By Devayani Sathyan
BENGALURU (Reuters) – Thailand’s central bank will wait for at least a year before raising interest rates from record lows to support the tourism-dependent economy hit hard by coronavirus-related travel restrictions, a Reuters poll found.
Economic growth in the Southeast Asian nation is yet to return to pre-pandemic levels and the recovery continues to be fragile due to an outbreak of the Omicron coronavirus variant that crippled the crucial tourism industry.
Although inflation breached the Bank of Thailand’s (BOT) target range of 1-3% in January, it was expected to fall back within that range in the coming months, giving the central bank the space to maintain an accommodative stance as long as necessary to revive growth.
That comes despite multi-decade highs for inflation in many countries, including the United States, where the Federal Reserve is due to raise interest rates next month.
Past Fed tightening cycles have led to capital outflows from less developed economies like Thailand, but analysts are not as concerned this time around.
All 23 economists in the Feb. 1-4 Reuters poll unanimously predicted the BOT to hold its one-day repurchase rate at an historic low of 0.50% at its Feb. 9 meeting and the rest of the year.
The central bank was expected to raise its key interest rate to 0.75% in the second quarter of 2023, followed by another 25 basis points in the December quarter of next year.
“The Bank of Thailand’s interest rate lift-off would likely only take place in early 2023 when Thailand’s real GDP returns to pre-COVID levels, assuming inflation and impact from U.S. interest rate normalisation remain manageable,” said Chua Han Teng, an economist at DBS.

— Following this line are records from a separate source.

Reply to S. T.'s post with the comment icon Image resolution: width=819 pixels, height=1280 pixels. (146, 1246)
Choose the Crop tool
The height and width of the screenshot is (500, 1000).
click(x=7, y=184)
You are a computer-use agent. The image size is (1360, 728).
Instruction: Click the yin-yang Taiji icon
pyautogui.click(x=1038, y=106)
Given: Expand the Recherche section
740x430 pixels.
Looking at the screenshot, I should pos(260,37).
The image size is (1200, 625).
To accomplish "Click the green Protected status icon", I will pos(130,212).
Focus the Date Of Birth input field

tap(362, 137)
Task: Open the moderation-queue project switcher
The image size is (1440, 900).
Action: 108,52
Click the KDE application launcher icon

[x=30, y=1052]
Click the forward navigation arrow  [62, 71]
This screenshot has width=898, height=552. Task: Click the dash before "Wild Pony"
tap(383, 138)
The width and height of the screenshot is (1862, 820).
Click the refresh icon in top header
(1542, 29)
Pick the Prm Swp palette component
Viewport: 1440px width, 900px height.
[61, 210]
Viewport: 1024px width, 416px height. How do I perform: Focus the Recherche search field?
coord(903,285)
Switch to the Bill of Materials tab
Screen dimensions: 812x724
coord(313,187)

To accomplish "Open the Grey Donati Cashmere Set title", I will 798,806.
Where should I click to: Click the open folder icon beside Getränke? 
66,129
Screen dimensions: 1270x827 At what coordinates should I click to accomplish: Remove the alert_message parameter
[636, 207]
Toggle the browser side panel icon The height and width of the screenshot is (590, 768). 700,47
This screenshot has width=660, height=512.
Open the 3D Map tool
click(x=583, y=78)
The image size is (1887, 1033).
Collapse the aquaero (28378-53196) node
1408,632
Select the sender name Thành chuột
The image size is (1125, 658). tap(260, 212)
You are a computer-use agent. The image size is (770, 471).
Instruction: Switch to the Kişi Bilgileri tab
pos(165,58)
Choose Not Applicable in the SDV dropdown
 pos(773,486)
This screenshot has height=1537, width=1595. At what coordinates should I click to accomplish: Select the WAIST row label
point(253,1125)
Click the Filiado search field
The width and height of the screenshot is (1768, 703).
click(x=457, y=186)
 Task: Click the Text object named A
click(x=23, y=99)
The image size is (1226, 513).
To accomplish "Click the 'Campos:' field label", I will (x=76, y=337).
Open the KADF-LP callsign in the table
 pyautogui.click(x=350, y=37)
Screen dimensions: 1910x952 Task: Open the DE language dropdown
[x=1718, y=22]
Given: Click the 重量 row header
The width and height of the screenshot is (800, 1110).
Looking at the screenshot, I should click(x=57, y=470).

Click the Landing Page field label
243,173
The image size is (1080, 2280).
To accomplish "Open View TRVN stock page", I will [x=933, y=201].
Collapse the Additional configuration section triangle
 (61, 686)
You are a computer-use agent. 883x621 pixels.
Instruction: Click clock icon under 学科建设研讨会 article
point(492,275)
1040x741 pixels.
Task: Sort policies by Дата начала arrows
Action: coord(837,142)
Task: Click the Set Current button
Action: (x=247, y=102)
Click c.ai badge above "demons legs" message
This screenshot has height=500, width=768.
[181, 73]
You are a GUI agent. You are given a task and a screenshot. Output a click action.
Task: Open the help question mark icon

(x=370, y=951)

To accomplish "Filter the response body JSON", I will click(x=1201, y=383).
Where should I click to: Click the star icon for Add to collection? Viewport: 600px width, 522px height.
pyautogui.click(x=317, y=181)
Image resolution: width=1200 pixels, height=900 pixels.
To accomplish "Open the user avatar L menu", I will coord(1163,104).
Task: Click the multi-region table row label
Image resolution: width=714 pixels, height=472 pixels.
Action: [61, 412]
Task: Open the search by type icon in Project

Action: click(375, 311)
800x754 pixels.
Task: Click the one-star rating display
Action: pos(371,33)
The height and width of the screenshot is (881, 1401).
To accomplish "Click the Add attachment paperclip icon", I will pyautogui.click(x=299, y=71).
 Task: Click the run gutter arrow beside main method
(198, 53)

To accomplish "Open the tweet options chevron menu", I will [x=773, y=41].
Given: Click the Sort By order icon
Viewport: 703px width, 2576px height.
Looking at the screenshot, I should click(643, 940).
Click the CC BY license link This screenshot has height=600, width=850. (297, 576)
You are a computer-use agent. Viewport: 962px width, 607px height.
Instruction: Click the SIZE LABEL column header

“Thailand’s diverging monetary policy with the U.S. Federal Reserve could result in heightened capital flow volatility, but the BOT has more than adequate reserve buffers to deal with potential capital flow fluctuations and baht weakness.”
Indeed, the Thai baht was expected to be one of the best performers among emerging market currencies, rising nearly 3% to 32.07/$ in a year, a separate Reuters poll showed.
Another Reuters survey of economists published last month showed inflation was expected to average 1.5% this year and slip to 1.2% in 2023. Thailand’s economy was expected to grow 3.9% this year and 4.1% in 2023.
“While there is a risk of higher inflation, we believe the inflation problem remains transitory for Thailand,” said Lattakit Lapudomkarn, an economist at Kiatnakin Phatra Securities.
“However, if inflation is proven to be persistent and expectation becomes entrenched, the policy interest rate should be the primary tool to manage.”